Rolling Shutter plugin
 
Dragging this up to the 5DM2 forum from the EX1 forum..

just in case you need this...

http://www.dvinfo.net/conf/sony-xdca...tion-plug.html

Andrew Clark August 10th, 2009 06:18 PM

This looks like a sweet plugin...if you have After Effects!!

Thanks for the info. Ray; much appreciate it.

Matthew Roddy August 11th, 2009 06:24 PM

Very cool looking plugin.
It always cracks me up when someone shoots a street scene (or similar) when a car drives by and it looks like it's falling over backwards due to the skew.
Only drawback is, of course, like any motion stabilization, you will loose a bit of resolution as you zoom in to loose the edges it creates.
Still, nice tool for the toolbelt.

Andy Batt August 14th, 2009 01:00 PM

just to add a bit of info to this thread:

direct link: The Foundry - Overview

the Rolling Shutter for AE has a 15day, fully functional watermark free demo.
You can buy a single user license for $500, or license it for a period of time - at about $4.25 USD per day with the CAVEAT of a $100 USD minimum

Charles W. Hull August 15th, 2009 12:26 PM

Quote:

Originally Posted by Matthew Roddy (Post 1210587)
Only drawback is, of course, like any motion stabilization, you will loose a bit of resolution as you zoom in to loose the edges it creates.

Not true for Deshaker, this virtualdub plugin has the very nice feature that you can use previous and future frames to fill in the borders, so there is no zoom or resolution loss. It also does a very good job at fixing rolling shutter (the moving camera created kind); I use a rolling shutter correction from 65% to 75%.

Also, instead of virtualdub I use Video Enhancer
Video processing, enhancement and compression
which is a versitle program that runs virtualdub plugins. The advantage of Video Enhancer is that it can use Cineform for both input and output, which leads to a very easy workflow.

By using the previous and future frames to fill in the borders you lose the last part of the clip, by the number of frames used for the correction; typically 30 frames (so shoot an extra second). Also the audio needs to be moved the 30 frames, which is corrected in post.

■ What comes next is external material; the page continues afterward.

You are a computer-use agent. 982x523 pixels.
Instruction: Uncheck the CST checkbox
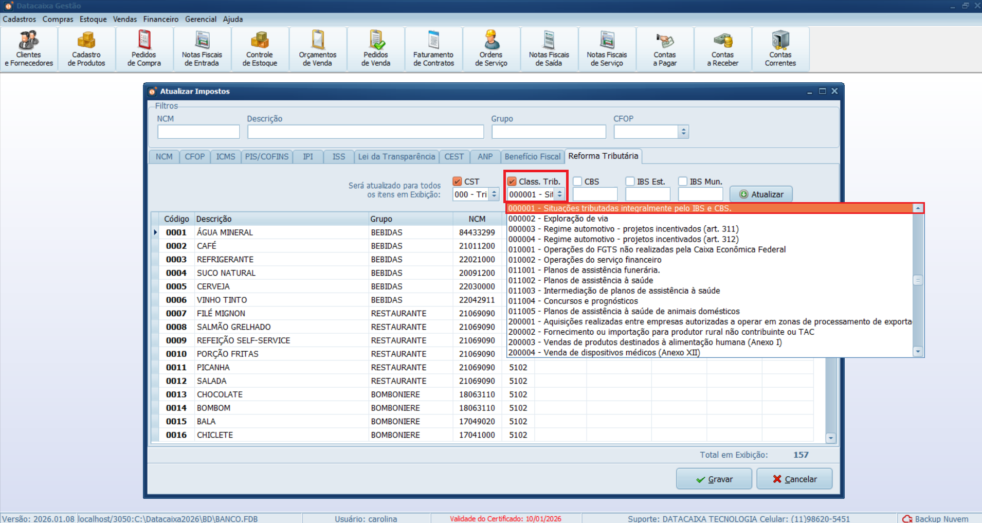click(457, 182)
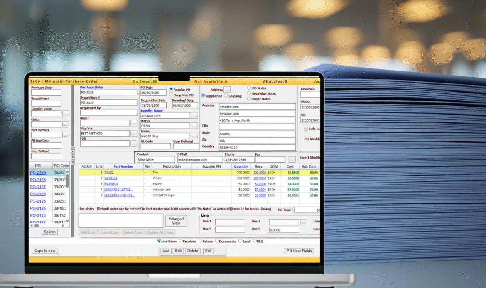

I've used this for quite a bit of aerial work to smooth things out and the quality is amazing. I think this might even work for hand held run and gun journalism if you take care to shoot as smoothly as possible and maybe up the shutter speed a little.

Soeren Mueller August 15th, 2009 01:30 PM

> The advantage of Video Enhancer is that it can use Cineform for both input and output, which leads to a very easy workflow.

Hm why should that not be possible with the original VirtualDub? I employ this workflow (from and to Cineform AVI) all the time with VirtualDub.. no need for "Video Enhancer"..

Charles W. Hull August 15th, 2009 01:49 PM

Quote:

Originally Posted by Soeren Mueller (Post 1226503)
Hm why should that not be possible with the original VirtualDub? I employ this workflow (from and to Cineform AVI) all the time with VirtualDub.. no need for "Video Enhancer"..

Good to know - I must not have tried hard enough.